Entries supplied
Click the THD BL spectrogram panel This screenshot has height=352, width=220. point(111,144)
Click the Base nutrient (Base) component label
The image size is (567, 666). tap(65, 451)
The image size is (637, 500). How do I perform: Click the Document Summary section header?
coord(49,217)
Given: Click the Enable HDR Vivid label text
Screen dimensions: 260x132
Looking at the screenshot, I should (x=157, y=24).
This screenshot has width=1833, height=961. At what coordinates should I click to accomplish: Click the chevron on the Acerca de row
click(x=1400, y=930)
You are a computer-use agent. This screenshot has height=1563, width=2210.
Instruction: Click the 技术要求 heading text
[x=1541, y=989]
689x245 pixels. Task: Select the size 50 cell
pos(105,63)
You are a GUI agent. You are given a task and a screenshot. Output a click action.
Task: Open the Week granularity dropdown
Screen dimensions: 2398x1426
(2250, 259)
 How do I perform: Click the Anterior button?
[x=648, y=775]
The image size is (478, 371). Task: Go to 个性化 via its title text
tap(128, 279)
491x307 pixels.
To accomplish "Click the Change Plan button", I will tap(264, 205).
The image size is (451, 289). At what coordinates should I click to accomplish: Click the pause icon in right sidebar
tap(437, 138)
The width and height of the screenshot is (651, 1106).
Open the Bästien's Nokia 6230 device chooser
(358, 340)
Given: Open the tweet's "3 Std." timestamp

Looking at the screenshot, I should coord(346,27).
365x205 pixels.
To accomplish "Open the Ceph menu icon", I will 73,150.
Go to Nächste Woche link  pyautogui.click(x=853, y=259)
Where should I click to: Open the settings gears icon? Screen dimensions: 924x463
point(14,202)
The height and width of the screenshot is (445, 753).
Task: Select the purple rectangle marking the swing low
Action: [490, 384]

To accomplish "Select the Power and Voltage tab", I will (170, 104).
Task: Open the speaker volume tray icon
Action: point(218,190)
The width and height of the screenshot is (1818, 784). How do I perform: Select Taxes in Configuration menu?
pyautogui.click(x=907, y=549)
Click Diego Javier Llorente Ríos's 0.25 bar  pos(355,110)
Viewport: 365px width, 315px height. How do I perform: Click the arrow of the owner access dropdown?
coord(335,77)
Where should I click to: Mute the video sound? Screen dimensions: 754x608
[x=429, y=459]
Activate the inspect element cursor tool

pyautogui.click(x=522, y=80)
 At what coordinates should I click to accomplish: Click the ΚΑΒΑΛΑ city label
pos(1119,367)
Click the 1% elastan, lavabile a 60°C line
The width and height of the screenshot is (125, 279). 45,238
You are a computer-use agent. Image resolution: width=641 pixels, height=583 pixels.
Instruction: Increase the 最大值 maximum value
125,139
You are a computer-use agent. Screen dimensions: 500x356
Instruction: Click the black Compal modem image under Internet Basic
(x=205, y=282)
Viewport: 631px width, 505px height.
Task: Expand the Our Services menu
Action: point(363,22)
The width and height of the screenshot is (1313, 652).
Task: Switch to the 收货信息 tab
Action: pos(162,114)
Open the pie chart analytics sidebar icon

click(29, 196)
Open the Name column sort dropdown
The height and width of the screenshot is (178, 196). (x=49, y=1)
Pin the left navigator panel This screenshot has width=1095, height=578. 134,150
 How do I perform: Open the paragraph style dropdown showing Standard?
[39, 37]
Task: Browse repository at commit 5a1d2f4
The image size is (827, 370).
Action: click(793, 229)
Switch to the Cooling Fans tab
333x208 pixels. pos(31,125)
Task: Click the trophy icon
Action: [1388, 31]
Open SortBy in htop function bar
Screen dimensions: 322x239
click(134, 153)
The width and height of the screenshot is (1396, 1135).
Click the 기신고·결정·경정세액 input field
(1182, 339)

Task directions
Duplicate every one of the items above line for line, with no changes.

Solution
Click the THD BL spectrogram panel This screenshot has height=352, width=220. point(111,144)
Click the Base nutrient (Base) component label
The image size is (567, 666). tap(65, 451)
The image size is (637, 500). How do I perform: Click the Document Summary section header?
coord(49,217)
Given: Click the Enable HDR Vivid label text
Screen dimensions: 260x132
Looking at the screenshot, I should (x=157, y=24).
This screenshot has width=1833, height=961. At what coordinates should I click to accomplish: Click the chevron on the Acerca de row
click(x=1400, y=930)
You are a computer-use agent. This screenshot has height=1563, width=2210.
Instruction: Click the 技术要求 heading text
[x=1541, y=989]
689x245 pixels. Task: Select the size 50 cell
pos(105,63)
You are a GUI agent. You are given a task and a screenshot. Output a click action.
Task: Open the Week granularity dropdown
Screen dimensions: 2398x1426
(2250, 259)
 How do I perform: Click the Anterior button?
[x=648, y=775]
The image size is (478, 371). Task: Go to 个性化 via its title text
tap(128, 279)
491x307 pixels.
To accomplish "Click the Change Plan button", I will tap(264, 205).
The image size is (451, 289). At what coordinates should I click to accomplish: Click the pause icon in right sidebar
tap(437, 138)
The width and height of the screenshot is (651, 1106).
Open the Bästien's Nokia 6230 device chooser
(358, 340)
Given: Open the tweet's "3 Std." timestamp

Looking at the screenshot, I should coord(346,27).
365x205 pixels.
To accomplish "Open the Ceph menu icon", I will 73,150.
Go to Nächste Woche link  pyautogui.click(x=853, y=259)
Where should I click to: Open the settings gears icon? Screen dimensions: 924x463
point(14,202)
The height and width of the screenshot is (445, 753).
Task: Select the purple rectangle marking the swing low
Action: [490, 384]

To accomplish "Select the Power and Voltage tab", I will (170, 104).
Task: Open the speaker volume tray icon
Action: point(218,190)
The width and height of the screenshot is (1818, 784). How do I perform: Select Taxes in Configuration menu?
pyautogui.click(x=907, y=549)
Click Diego Javier Llorente Ríos's 0.25 bar  pos(355,110)
Viewport: 365px width, 315px height. How do I perform: Click the arrow of the owner access dropdown?
coord(335,77)
Where should I click to: Mute the video sound? Screen dimensions: 754x608
[x=429, y=459]
Activate the inspect element cursor tool

pyautogui.click(x=522, y=80)
 At what coordinates should I click to accomplish: Click the ΚΑΒΑΛΑ city label
pos(1119,367)
Click the 1% elastan, lavabile a 60°C line
The width and height of the screenshot is (125, 279). 45,238
You are a computer-use agent. Image resolution: width=641 pixels, height=583 pixels.
Instruction: Increase the 最大值 maximum value
125,139
You are a computer-use agent. Screen dimensions: 500x356
Instruction: Click the black Compal modem image under Internet Basic
(x=205, y=282)
Viewport: 631px width, 505px height.
Task: Expand the Our Services menu
Action: point(363,22)
The width and height of the screenshot is (1313, 652).
Task: Switch to the 收货信息 tab
Action: pos(162,114)
Open the pie chart analytics sidebar icon

click(29, 196)
Open the Name column sort dropdown
The height and width of the screenshot is (178, 196). (x=49, y=1)
Pin the left navigator panel This screenshot has width=1095, height=578. 134,150
 How do I perform: Open the paragraph style dropdown showing Standard?
[39, 37]
Task: Browse repository at commit 5a1d2f4
The image size is (827, 370).
Action: click(793, 229)
Switch to the Cooling Fans tab
333x208 pixels. pos(31,125)
Task: Click the trophy icon
Action: [1388, 31]
Open SortBy in htop function bar
Screen dimensions: 322x239
click(134, 153)
The width and height of the screenshot is (1396, 1135).
Click the 기신고·결정·경정세액 input field
(1182, 339)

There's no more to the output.